まず(1)の問題ですが、これについては、有名な最高裁判決(最高裁平成九年十一月十三日判決)があります。その結論と理由、例外は、以下の通りです。
【結論】
期間の定めのある建物の賃貸借において、賃借人のために保証人が賃貸人との間で保証契約を締結した場合には、保証人は、更新後の賃貸借から生ずる賃借人の債務についても保証の責めを負う。
【理由】
保証人が更新後の賃貸借から生ずる賃借人の債務についても保証の責めを負う趣旨で合意がされたものと解するのが相当である。
【例外】
ただし、以下の例外がある。
① 反対の趣旨をうかがわせるような特段の事情がある場合。
② 賃貸人において保証債務の履行を請求することが信義則に反すると認められる場合。
最高裁が、このように判断した理由は、
① 銀行からの借り入れなどと異なり、賃料債務は一定期間ごとに定まった額で発生するものであるから、債務額の予測が容易なこと
② 建物の賃貸借は、通常、更新されるから、連帯保証人も、当然、更新されるものと予測すべきこと
からと思われます。

次に(2)の問題ですが、これは最高裁判例はありませんが、最高裁が「例外」とした場合、つまり、「請求することが信義則に反する場合」は、承諾書をもらっていても、責任はないと考えられます。
どのような場合が「信義則に反する」といえるかは、ケースバイケースで判断することになりますが、大審院の判例から推測するに、
(1) 保証期間の定めがない。
(2) 保証契約締結後相当の期間を経過している。
(3) 以下の事態が生じている。
① 賃借人がしばしば賃料の支払いを怠り将来も誠実にその債務を履行する見込みがない
② 保証後賃借人の資産状態が著しく悪化し、それ以上保証を継続するとその後の分に対し将来求償権の実現がおぼつかなくなるおそれがある
③ 賃借人が継続して債務の履行を怠っているのに賃貸人が保証人にその事実を告知せず、また、遅滞の生ずるごとに保証債務の履行を求めず突如として一時に多額の延滞賃料の支払いを求め保証人を予期せぬ困惑に陥らしめる
(4)それにも関わらず賃貸人が賃貸借の解除、明渡請求等の処置を取ることなく依然として賃借人に使用収益をさせている。

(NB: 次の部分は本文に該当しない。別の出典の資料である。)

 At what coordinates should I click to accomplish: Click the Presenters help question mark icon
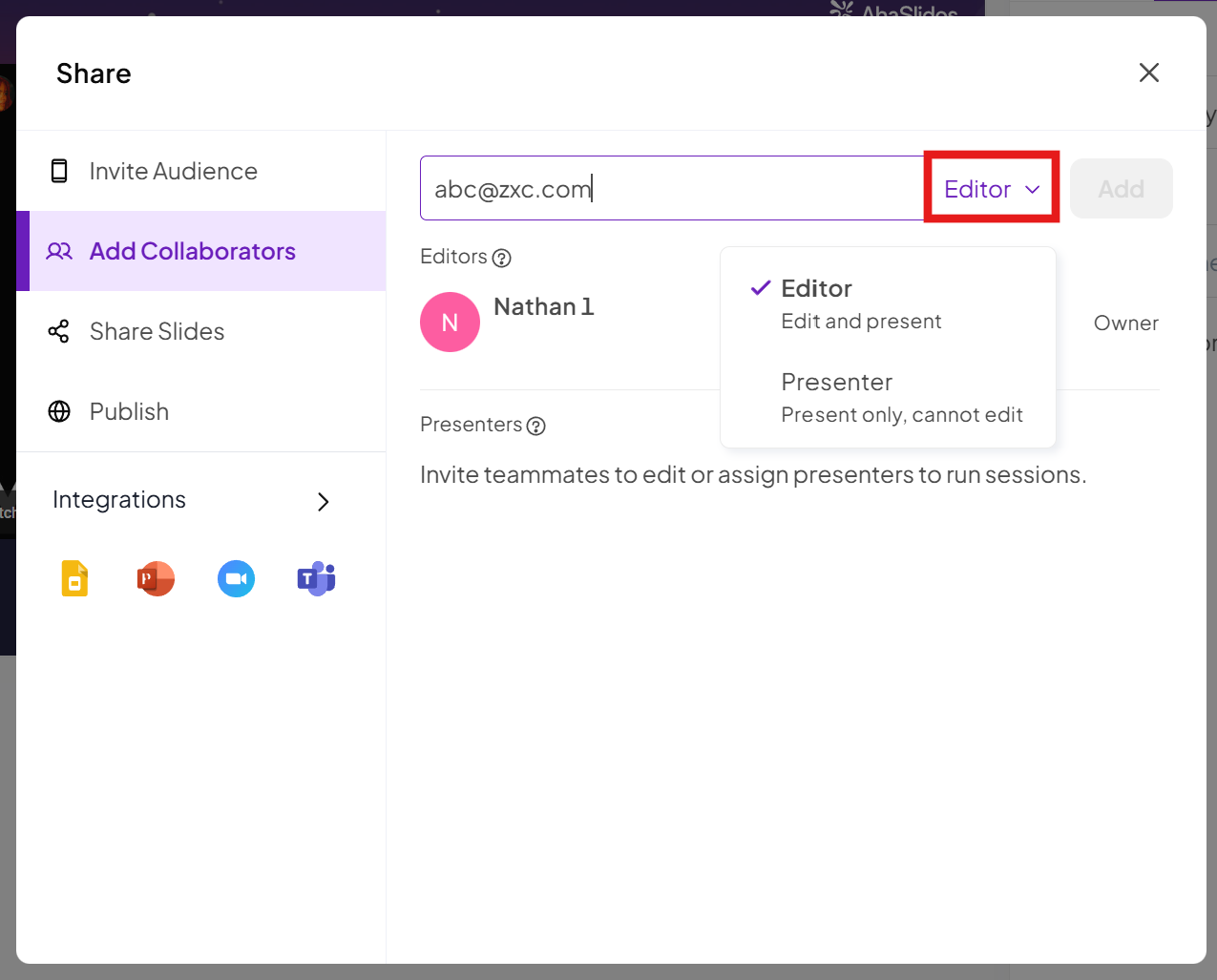click(x=536, y=426)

つまり、賃貸人が、追い出しても入居者が決まらない、それなら保証人から回収すれば良い、と考えて、賃料滞納を永年放置し、多額の賃料滞納になったときに、突然、保証人に請求した場合が典型です。
賃貸人も、保証人の損害を回避すべき信義則上の義務があるといってよいでしょう。

こう考えると、更新後も責任を負うか否かは「保証人引受承諾書」の文言とは関係なく、賃貸人が、保証人の損害を回避すべき信義則上の義務を怠ったと認められるときは、連帯保証人に責任追及できず、損害回避の義務に違反していないときは、保証人に滞納賃料の請求ができる、と考えられます。

それでは、「保証人引受承諾書」の文言は意味がないのかというと、そうではなく、更新後の責任も明記してあるか否かで、信義則上の義務の程度がかなり異なってきます。